To really get a good idea of what OpenCL is, this page is a better resource than anything. However, the basic idea is that you create some kernels, or little bits of C code that will be executed a large number of times on your GPU. At runtime you compile them, so they are usually simply string constants in your code. OpenCL maintains a global queue of work tasks, and you can enqueue kernels with specific arguments to be executed, in parallel, on your GPU. You also have GPU side memory objects, which you can enqueue reads from and writes to. There are a bunch of other gory details, but this is the basic idea.
I wrote a class called CLLayeredRbm, available by the link above. It has an OpenCL kernel for each basic operation of a deep belief network, activation (up and down), accumulation (positive and negative), and weight adjustment. It was my hope that by parallelizing these processes, the time spent training the network would be greatly reduced. I don't claim to know everything about making OpenCL applications fast, and thus could be missing something simple that would greatly speed up the existing network.
To benchmark this I used my clinic workstation, since it has quite the graphics card. The processor is an Intel Core2Duo E6750 at 2.66Ghz, with an NVidia Geforce 8800 GTX graphics card. This has an NVidia G80 GPU, with 128 stream processors and a 575MHz clock.

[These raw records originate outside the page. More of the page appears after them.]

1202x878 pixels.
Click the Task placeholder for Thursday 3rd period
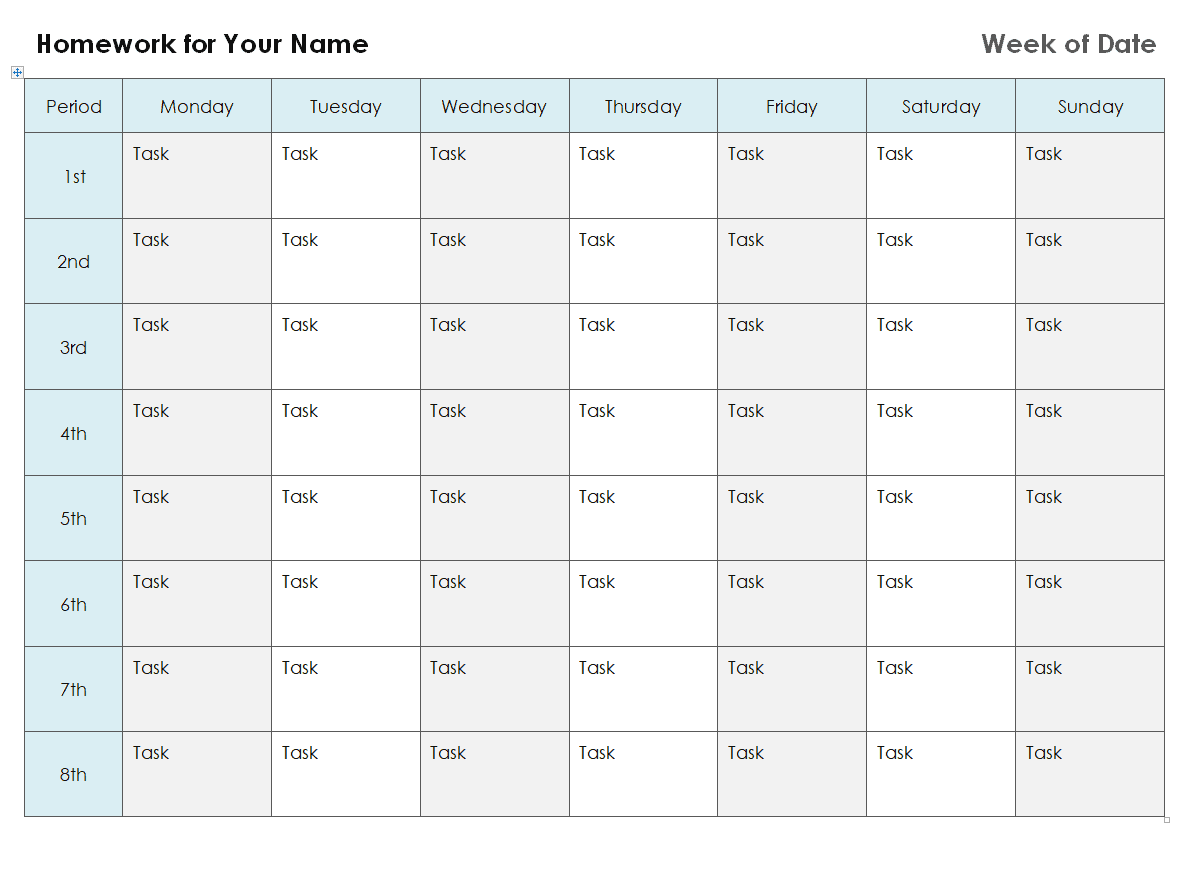(597, 325)
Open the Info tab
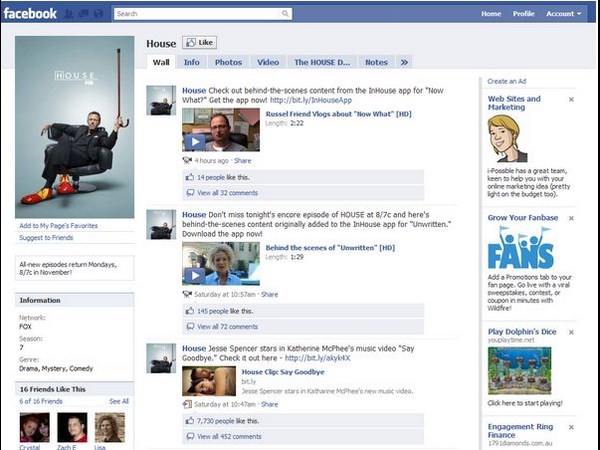 [191, 62]

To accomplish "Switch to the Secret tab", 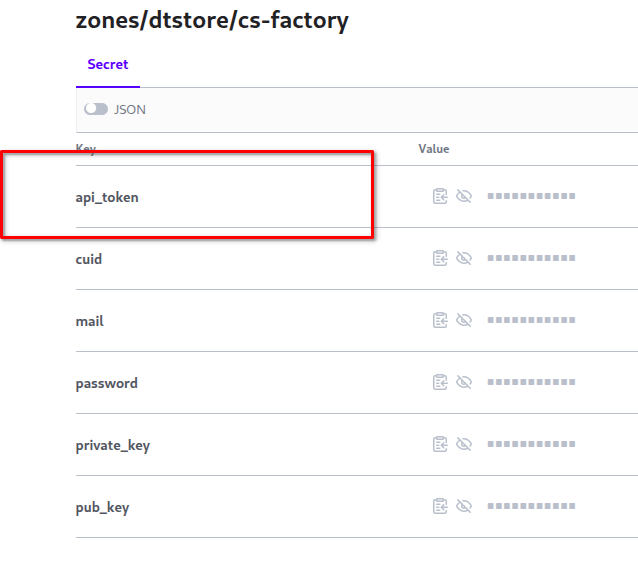I will [x=108, y=64].
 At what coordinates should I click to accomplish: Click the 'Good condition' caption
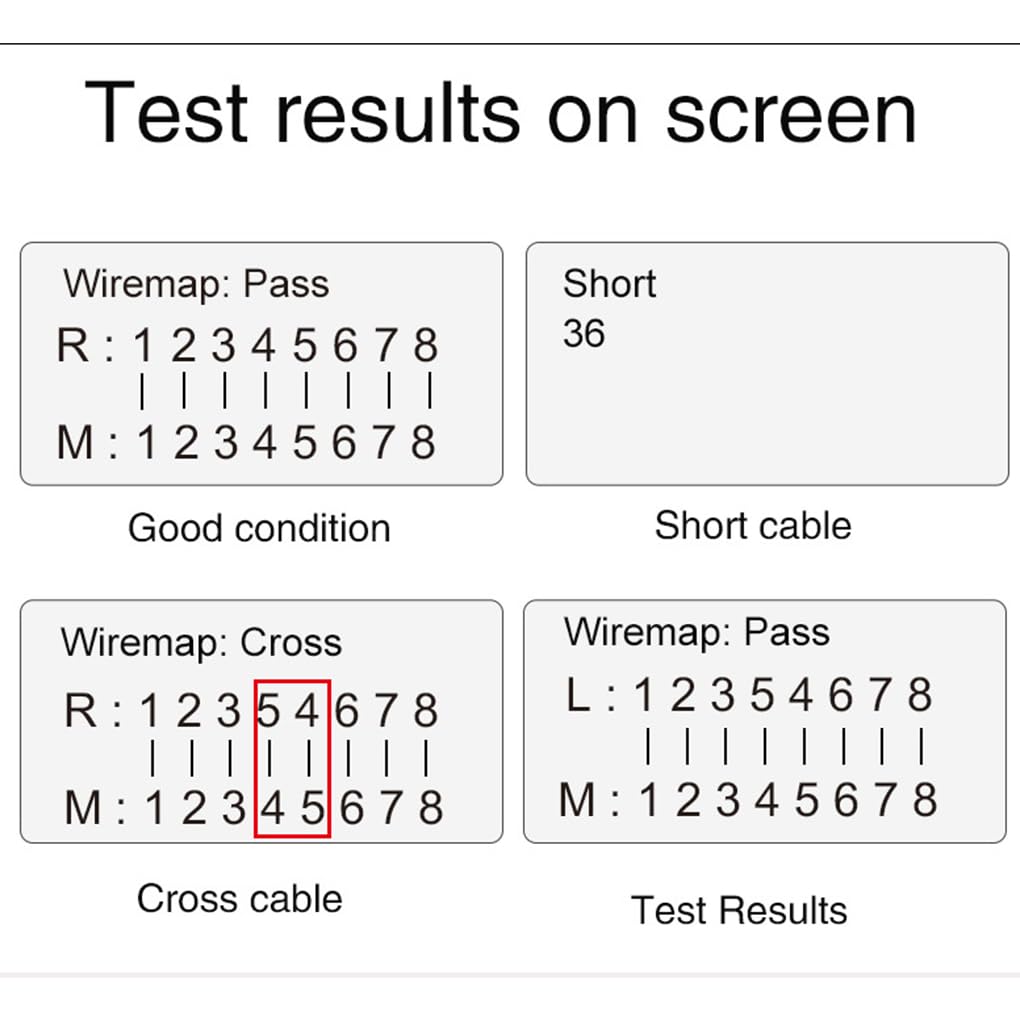click(x=259, y=528)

To benchmark I selected 4 childrens song licks to train on from the Data folder included in RBM-Provisor. I picked these since they were short, and thus allowed training to take place in under 10 minutes. The original code took 5.39 minutes to train on these 4 licks, while the parallel OpenCL code took 4.88 minutes to train. Further, the OpenCL code will scale to work on much more powerful, newer graphics cards quite nicely, with additional performance gains there.
There is quite a bit of work to still be done on this project, even though it is already showing some promising results:
Random number generation is done all on the CPU, and then the numbers are copied to the GPU. This is because random number generation is an inherently serial task, with each random number generated depending on and updating the state of the random number generator. Currently there is no OpenCL support for any kind of random number generation, but there is definitely talk of including a more parallel approach to random numbers.
I have not formally experimented with different ways of performing synchronization in OpenCL. Right now I use barriers on the global work queue, that don't let anything cross them. However, there are ways of putting more efficient synchronization inside your kernels, that I didn't play with at all. These might lead to faster code.
Right now, every time that a piece of data is presented in the training loop, it is copied over to the GPU. Due to the amount of data reuse, it would probably be much more efficient to copy every piece of training data over to VRAM once, at the beginning of the loop, and then simply read from there.
The code is fairly solid as it is, but could definitely benefit from a formal code review. Since the functionality is supposed to exatly replicate another existing piece of code, a formal review comparing the two would be useful.
Further, for better speed increases, the training should be benchmarked and profiled on a much newer graphics card with more processors, to really get an idea of the serial bottlenecks. On the computer that I benchmarked on, the parallelized version ran just a little bit faster than the serial version, something that seems fairly troubling. Further investigation in this direction would most likely prove fruitful.